Subtract @@ Reverse[MinMax[#]] & /@ 
 Transpose[Position[bitmaps2[[1]], 1]]
Subtract @@ Reverse[MinMax[#]] & /@ 
 MinMax /@ Transpose[Position[bitmaps2[[2]], 1]]
Out[] = {11,10}
Out[] = {11,10}        

The clipping actually isn't that bad, and we still get relatively readable outputs, even in three dimesions. It's interesting to see what happens choosing light or dark:

Column[RGBResults[#] & /@ Partition[bitmaps2, 3]]

To reiterate, monotone Blue voxelgrams are almost readable, while Dark Red / Green voxelgrams totally readable. Anyone can explain why one graph is all Blue, while the other no Blue?

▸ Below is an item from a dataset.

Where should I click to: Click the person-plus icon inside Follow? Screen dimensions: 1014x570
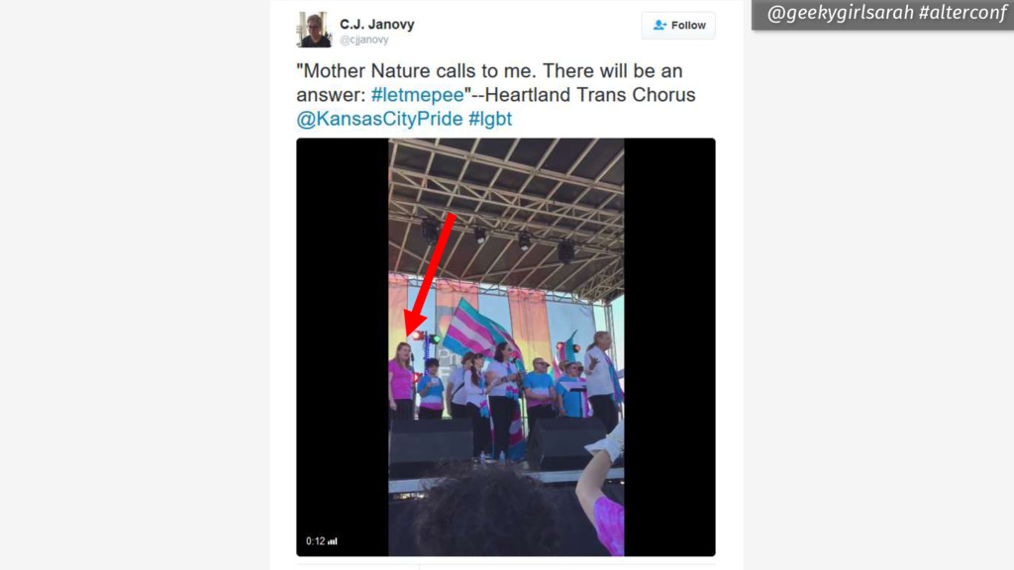(x=659, y=25)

Anyways, no we know the secret, so it leads to an exploit and "further testing". If we make the bounding box very small, then we can slice out tiny segments and make the crypto (ha ha, joke) more difficult to read.

bitmapX =   ReplacePart[
   bitmapBlank, {{7, 7} -> 1, {8, 8} -> 1, {8, 7} -> 1, {7, 8} -> 1,
    {6, 9} -> 1, {9, 6} -> 1, {6, 6} -> 1, {9, 9} -> 1}];
Exploit = {bitmaps2[[2]], bitmapX, bitmapBlank, bitmaps2[[2]], 
   bitmapBlank, bitmapX};
ExploitIm = Mod[Image[#] + 1, 2] & /@ Exploit

BWTest = imDat[Partials[Sequence @@ #]] & /@ Partition[Exploit, 3];
TableForm /@ BWTest;
Flatten[Superpose /@ BWTest]
Mod[MapThread[ImageSubtract, {ExploitIm, Flatten[Superpose /@ BWTest]}], 2]

And in 3D:

These error cases are pretty convincing as to how a conditional could be written to gaurantee correct output. We need that sort of rigor before scheming about multi-million dollar autoglyph-style NFT business, possibly using some extra haskell programs. We definitely don't want multi-million dollar rounding errors!

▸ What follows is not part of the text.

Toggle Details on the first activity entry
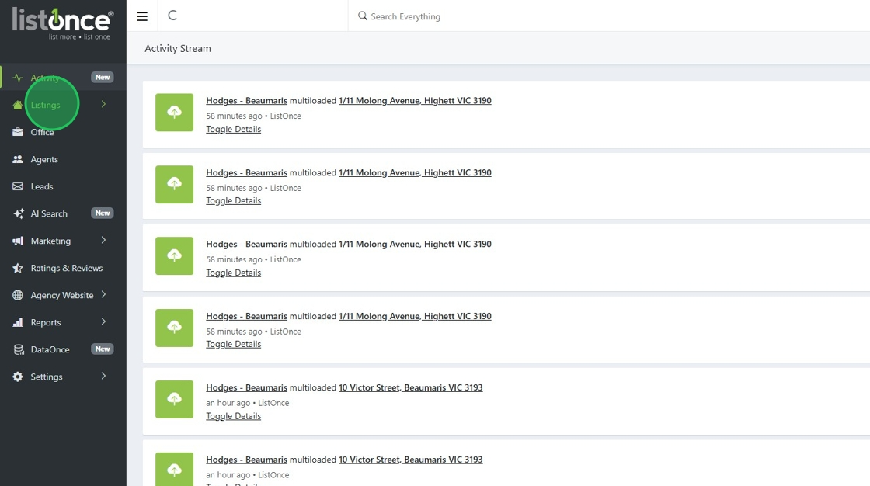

Now the question of whether RGB face-first projection is equivalent to looking at Black and White Parts, Answer, seems yes, but maybe no. Say that we look along $z$ at either $Z(i,j)X(j,k)$ or $Y(k,i)Z(i,j)$. Chose constant $(i,j)=(a,b)$, if $Z(a,b)$ is set, then we should scan along variable $k$ and find some $Y(k,a)=1$ with $X(b,k)=0$ or some $X(b,k)=1$ with $Y(k,a)=0$, usually. A problem is if $X$ and $Y$ are transpose? Let's try one more test:

(at this point, functionalized test code needed?? )

bitmapSlash =   ReplacePart[
   Total[RotateRight[IdentityMatrix[14], #] & /@ {-1, 0, 1}], {{14, 
      1} -> 0, {1, 14} -> 0}];
Exploit2 = {Exploit[[1]], bitmapSlash, bitmapSlash};
Exploit2Im = Mod[Image[#] + 1, 2] & /@ Exploit2
BWTest = imDat[Partials[Sequence @@ #]] & /@ {Exploit2};
TableForm /@ BWTest
Flatten[Superpose /@ BWTest]
Mod[MapThread[ ImageSubtract, {Exploit2Im, Flatten[Superpose /@ BWTest]}], 2]
RGBResults[Exploit2]

But ah ha! We also need $a=b$ chosen on diagonal, then the slash cut shows up, but it is in the Black / White data as desired. Whew, close call! Similarly if there is a natural absence, it should also occur in the Black / White data before RGB. What we can't predict easily is which correct color will show up where.

A few more counter cases, and the theorem will probably turn out clear as space.